## What is expected
Which lines below contain the word "column"? Collect each of them in full.

____ Dataset content

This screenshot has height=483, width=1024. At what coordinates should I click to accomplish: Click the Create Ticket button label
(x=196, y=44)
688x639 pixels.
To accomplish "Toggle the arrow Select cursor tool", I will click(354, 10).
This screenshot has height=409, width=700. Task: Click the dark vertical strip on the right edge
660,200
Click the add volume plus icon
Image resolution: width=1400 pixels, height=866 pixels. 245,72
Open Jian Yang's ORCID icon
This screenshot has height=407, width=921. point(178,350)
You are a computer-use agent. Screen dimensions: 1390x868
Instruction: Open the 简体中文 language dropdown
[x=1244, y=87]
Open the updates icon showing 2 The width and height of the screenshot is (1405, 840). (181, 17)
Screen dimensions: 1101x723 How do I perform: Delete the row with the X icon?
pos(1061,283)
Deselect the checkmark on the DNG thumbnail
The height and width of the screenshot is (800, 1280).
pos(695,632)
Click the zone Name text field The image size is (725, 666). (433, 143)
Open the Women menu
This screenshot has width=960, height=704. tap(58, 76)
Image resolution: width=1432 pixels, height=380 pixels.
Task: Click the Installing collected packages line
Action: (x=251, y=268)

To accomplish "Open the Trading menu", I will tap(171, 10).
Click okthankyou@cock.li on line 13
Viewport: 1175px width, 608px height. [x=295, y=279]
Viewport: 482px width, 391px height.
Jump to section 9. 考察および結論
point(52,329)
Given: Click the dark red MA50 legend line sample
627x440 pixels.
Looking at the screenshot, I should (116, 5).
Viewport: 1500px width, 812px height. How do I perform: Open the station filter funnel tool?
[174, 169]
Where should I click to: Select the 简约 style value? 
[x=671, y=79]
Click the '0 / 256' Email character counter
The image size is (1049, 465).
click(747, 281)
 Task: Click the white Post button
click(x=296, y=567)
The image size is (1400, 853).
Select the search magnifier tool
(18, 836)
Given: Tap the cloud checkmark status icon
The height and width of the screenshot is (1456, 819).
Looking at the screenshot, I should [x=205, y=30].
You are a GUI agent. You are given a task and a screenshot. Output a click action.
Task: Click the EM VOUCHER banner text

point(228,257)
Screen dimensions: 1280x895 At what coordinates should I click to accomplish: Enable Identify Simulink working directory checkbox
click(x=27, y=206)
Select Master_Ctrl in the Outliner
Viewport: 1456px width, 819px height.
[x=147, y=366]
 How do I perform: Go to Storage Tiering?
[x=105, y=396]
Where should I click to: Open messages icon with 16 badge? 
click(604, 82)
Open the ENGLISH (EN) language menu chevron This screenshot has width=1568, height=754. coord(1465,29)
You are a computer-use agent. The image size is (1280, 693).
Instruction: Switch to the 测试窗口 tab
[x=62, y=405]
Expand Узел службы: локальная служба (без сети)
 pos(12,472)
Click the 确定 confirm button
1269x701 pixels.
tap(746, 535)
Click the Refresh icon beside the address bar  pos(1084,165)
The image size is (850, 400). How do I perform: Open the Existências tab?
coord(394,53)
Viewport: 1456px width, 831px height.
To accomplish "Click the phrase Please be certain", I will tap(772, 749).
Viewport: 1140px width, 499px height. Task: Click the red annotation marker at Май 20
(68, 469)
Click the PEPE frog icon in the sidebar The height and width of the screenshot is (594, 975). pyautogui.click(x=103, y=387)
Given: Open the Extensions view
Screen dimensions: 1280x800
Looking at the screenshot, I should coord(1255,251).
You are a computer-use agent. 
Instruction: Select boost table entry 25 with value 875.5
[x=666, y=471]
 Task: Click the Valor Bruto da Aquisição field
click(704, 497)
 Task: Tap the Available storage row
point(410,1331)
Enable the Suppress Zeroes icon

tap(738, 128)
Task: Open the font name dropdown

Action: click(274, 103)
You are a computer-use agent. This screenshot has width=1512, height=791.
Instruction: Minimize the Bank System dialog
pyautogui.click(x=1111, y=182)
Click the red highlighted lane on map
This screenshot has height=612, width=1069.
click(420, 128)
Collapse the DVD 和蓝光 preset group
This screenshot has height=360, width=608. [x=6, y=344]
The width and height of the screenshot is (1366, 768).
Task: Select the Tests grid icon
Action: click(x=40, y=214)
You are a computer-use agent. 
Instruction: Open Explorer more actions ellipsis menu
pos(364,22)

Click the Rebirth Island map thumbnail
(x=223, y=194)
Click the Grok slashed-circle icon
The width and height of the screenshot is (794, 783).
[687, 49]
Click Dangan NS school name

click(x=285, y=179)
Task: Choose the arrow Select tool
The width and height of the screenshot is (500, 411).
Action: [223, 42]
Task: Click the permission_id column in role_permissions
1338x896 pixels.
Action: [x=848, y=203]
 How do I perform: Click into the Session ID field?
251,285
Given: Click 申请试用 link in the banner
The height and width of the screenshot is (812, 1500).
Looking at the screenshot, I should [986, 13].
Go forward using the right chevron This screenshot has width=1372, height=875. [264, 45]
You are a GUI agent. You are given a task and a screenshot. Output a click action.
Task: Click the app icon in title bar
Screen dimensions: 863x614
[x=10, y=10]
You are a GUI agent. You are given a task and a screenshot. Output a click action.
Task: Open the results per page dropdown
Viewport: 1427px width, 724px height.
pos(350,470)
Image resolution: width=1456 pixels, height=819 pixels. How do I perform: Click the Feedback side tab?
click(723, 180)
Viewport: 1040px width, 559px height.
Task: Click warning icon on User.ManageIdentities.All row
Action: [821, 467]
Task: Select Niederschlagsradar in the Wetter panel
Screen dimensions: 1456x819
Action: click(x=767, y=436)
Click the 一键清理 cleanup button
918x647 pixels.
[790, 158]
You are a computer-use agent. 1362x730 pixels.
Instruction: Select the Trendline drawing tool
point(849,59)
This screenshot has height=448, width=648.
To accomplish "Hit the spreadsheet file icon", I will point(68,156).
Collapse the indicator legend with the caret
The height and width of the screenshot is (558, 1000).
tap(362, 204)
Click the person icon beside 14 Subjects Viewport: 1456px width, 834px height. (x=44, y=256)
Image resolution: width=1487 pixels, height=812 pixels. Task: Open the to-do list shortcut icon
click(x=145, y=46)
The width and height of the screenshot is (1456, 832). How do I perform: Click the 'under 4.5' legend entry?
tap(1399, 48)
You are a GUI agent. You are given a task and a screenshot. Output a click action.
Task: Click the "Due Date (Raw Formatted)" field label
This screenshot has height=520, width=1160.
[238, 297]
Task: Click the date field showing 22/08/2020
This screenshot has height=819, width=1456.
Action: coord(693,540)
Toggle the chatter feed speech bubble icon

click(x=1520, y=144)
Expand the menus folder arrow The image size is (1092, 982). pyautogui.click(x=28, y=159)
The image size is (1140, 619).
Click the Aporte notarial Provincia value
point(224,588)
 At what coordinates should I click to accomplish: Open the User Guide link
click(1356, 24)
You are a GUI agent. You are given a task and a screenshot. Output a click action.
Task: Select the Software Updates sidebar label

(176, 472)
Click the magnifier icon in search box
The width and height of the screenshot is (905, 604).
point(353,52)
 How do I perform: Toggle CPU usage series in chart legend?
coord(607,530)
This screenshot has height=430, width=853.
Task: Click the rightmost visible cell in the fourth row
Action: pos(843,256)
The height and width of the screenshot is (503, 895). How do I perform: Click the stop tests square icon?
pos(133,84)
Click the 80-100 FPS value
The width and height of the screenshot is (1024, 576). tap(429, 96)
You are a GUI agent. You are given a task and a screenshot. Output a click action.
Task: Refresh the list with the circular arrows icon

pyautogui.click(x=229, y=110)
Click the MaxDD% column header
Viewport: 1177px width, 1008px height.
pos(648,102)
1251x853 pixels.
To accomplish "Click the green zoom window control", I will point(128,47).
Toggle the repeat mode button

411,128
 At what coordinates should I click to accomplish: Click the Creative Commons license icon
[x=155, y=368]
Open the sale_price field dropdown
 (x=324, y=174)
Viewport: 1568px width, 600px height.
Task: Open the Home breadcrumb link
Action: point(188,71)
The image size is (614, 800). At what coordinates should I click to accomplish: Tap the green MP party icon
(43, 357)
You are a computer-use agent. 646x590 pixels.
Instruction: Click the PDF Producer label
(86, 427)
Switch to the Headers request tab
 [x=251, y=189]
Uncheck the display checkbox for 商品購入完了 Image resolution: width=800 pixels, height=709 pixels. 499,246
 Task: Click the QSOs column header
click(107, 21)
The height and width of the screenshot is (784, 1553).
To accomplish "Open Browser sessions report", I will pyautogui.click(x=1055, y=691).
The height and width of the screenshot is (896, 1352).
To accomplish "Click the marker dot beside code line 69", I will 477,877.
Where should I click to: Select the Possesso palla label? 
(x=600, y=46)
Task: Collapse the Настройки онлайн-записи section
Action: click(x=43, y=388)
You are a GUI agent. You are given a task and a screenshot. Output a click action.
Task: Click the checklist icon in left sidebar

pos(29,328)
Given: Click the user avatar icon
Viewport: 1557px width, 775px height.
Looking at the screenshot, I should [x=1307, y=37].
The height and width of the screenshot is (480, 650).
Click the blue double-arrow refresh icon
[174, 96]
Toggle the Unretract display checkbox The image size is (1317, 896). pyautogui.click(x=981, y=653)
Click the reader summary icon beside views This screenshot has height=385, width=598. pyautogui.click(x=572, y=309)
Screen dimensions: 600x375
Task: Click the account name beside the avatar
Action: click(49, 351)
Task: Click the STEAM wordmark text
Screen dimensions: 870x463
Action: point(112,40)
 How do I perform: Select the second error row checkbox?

________

## Output for this task
Task: Click the permission_id column in role_permissions
Click the MaxDD% column header
 Task: Click the QSOs column header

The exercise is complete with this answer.